> _Required work_:
**A.** Answer these questions about the contractor forum thread:
(i) What was the glass block meant to replace?
(ii) What total did the plumber charge for the sink and faucet job?
(iii) In which area does the first poster say contractors should not call?
**B.** Copy out the passage of the contractor forum thread from "## MALCO.New.York (Feb" up to and including "feel for you.".
**C.** Extend the contractor forum thread from the point where it stops.

> _Document section_:
■ ■ ■

# Contractors need not call!



## smellslike$tome (Jan 22, 2006)

Kind of ironic to say such a thing on ContractorTalk I know but I've had it with crybaby contractors.

A guy came out about a month ago to look at installing some glass block to replace a bathroom window in my house. He didn't show or call when he was supposed to in fact it was about a week later before we heard from him. I was about to try and tackle it myself (which I did not want to do) when he just shows up unannounced one morning. So he looks at it, prices it, I say ok, and we schedule it. He's 3 days late with the install. He finally gets it in, it looks ok, I pay him without complaint.

The day before yesterday we get a call from his partner who is going to install granite counter tops for ho w/ss undermount ks and he wants us to come out after 4:00 pm the same day to install the faucet and trim out the sink. Ok, we schedule it, call him to let him know we are on the way, show up on time. When we called him to let him know we were on the way we reminded him that when we got there we would look at it, price it, and call him back to give him the price before we did anything. So I call him about 30 minutes later and get his voice mail. I ask him to call me back, 10 minutes later I decide to just go ahead and do it. He never calls me back. So I take it pretty easy on him since the sink is already mounted and the ho is providing the faucet. It broke down like this $59 service charge got me out there and looked at it. $199 to install the faucet (single hole spout spray), $369 to trim out the sink including upgraded finish for basket strainer and disposer flange (he suggested using the old ones from the old sink earlier, that should have been a huge red flag), re-install existing disposer, new waste, new trap, and $99 to replace hot side dual stop. Total was $726. So I call him this morning to find out how I get him the invoice and to make arrangements to get the check. He asks how much, I tell him, and he totally freaks out on the telephone! You would have thought I was John Dillinger himself! He procedes to tell me how outrageous that is blah, blah, blah. I ask him what he expected and he says "it's just hooking up a ks for cryin' out loud. We've been paying $250. To which I respond "well that explains why you can't get you're regular plumber to show up!" $250! Can you believe that! I don't think he even has a regular plumber. I think he's been using Joe or Jose' Handyman who he can't get to go back and fix everything when the ho complains.

So the bottom line is this, if you are any type of contractor looking for a plumbing sub in the Birmingham, Alabama area, DO NOT CALL ME! You are all alike, expecting my kids to live on fish sticks and spaghetti and every one of you that I encounter squeal like stuck pigs when I won't bend over and take it.


----------



## MALCO.New.York (Feb 27, 2008)

What part of "difficult by design" do you not get. You stepped in to it. Do not make the same mistake again.

By the way......Made the same mistakes years ago. I feel for you.


----------



## essrmo (May 2, 2007)

smellsliketrolltome.


----------



## SelfContract (Dec 6, 2007)

Smells-Like-Dollars, the two mistakes you made are : 

1. Perform service first before any agreement on price? (just 10 minutes after hang up?.. need $$ quick?)

■ ■ ■

> _Data section_:
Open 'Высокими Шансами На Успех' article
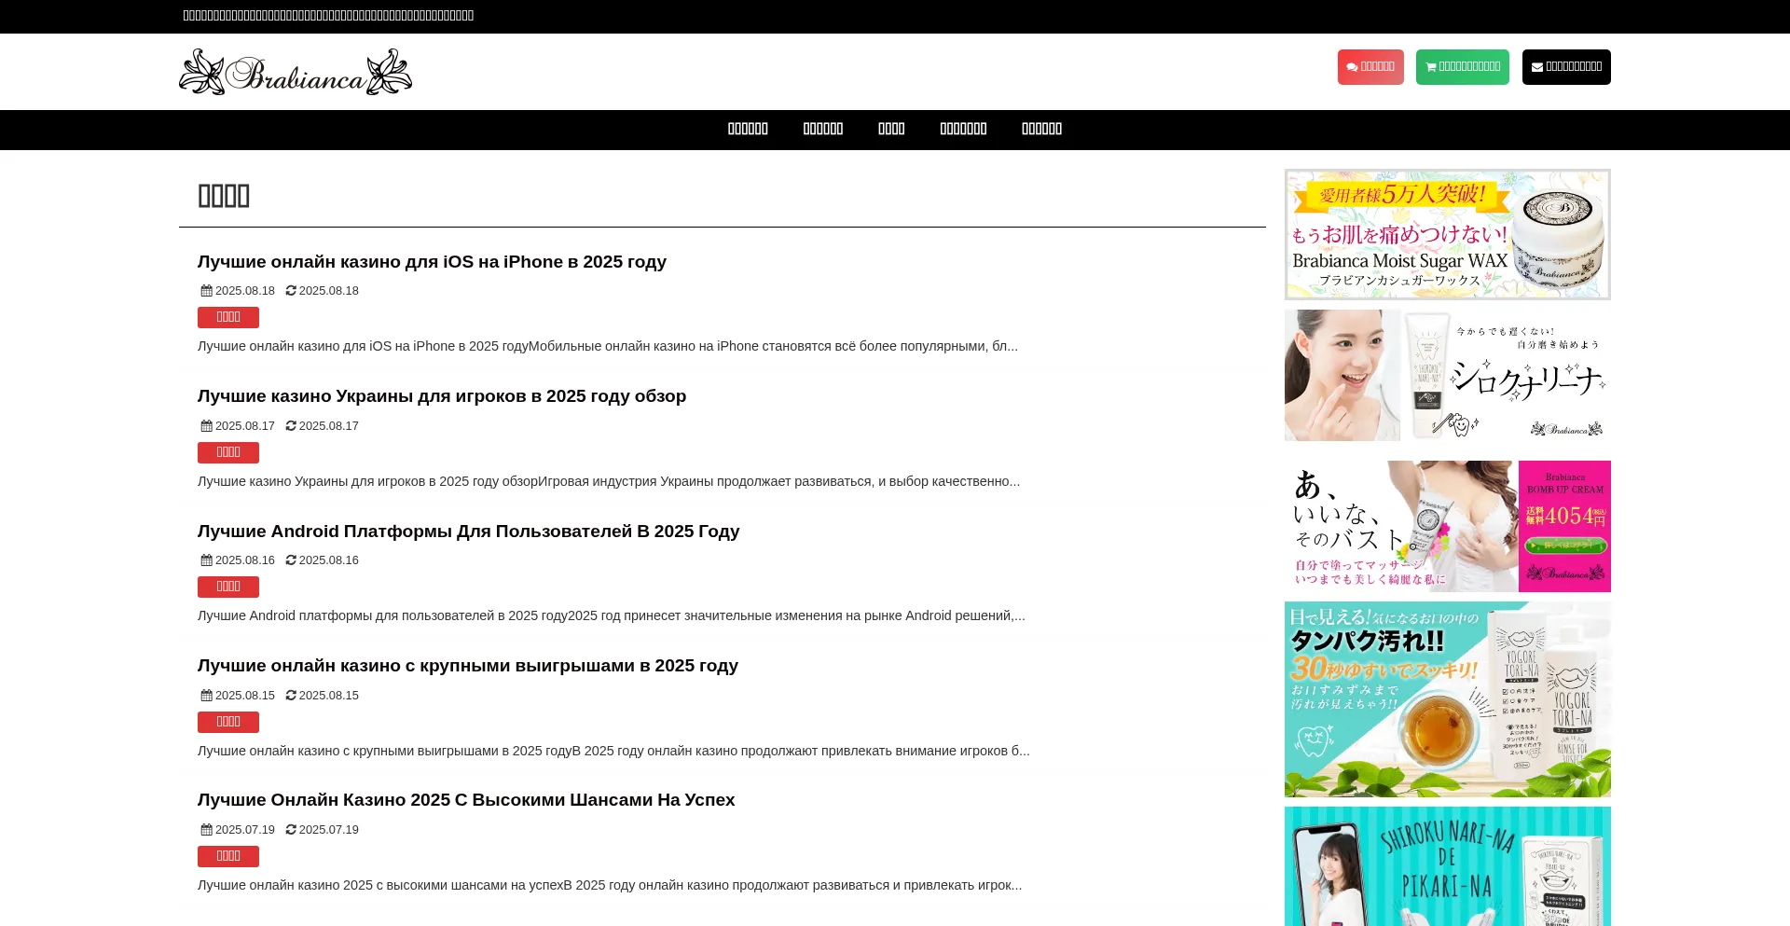 pos(465,800)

■ ■ ■

> _Responses for each task_:
**A.**
(i) A bathroom window.
(ii) $726.
(iii) The Birmingham, Alabama area.

**B.**
## MALCO.New.York (Feb 27, 2008)

What part of "difficult by design" do you not get. You stepped in to it. Do not make the same mistake again.

By the way......Made the same mistakes years ago. I feel for you.

**C.**
2. Price/bill high on him then electric shock him first on the phone?


----------



## smellslike$tome (Jan 22, 2006)

essrmo said:


> smellsliketrolltome.


Thanks, but I don't need any help pricing my work. I know what it's worth for me to climb into the Isuzu every day. I have a plenty long enough history on this forum, which you are welcome to peruse in depth, to never be confused with someone who is searching for info. If I want to know something I will ask and frankly, listening to what other "plumbers" were charging or what the "going rate" was, nearly put me out of business a few years back. 

BTW that is not a mistake I will make again.


----------



## smellslike$tome (Jan 22, 2006)

SelfContract said:


> Smells-Like-Dollars, the two mistakes you made are :
> 
> 1. Perform service first before any agreement on price? (just 10 minutes after hang up?.. need $$ quick?)
> 
> 2. Price/bill high on him then electric shock him first on the phone?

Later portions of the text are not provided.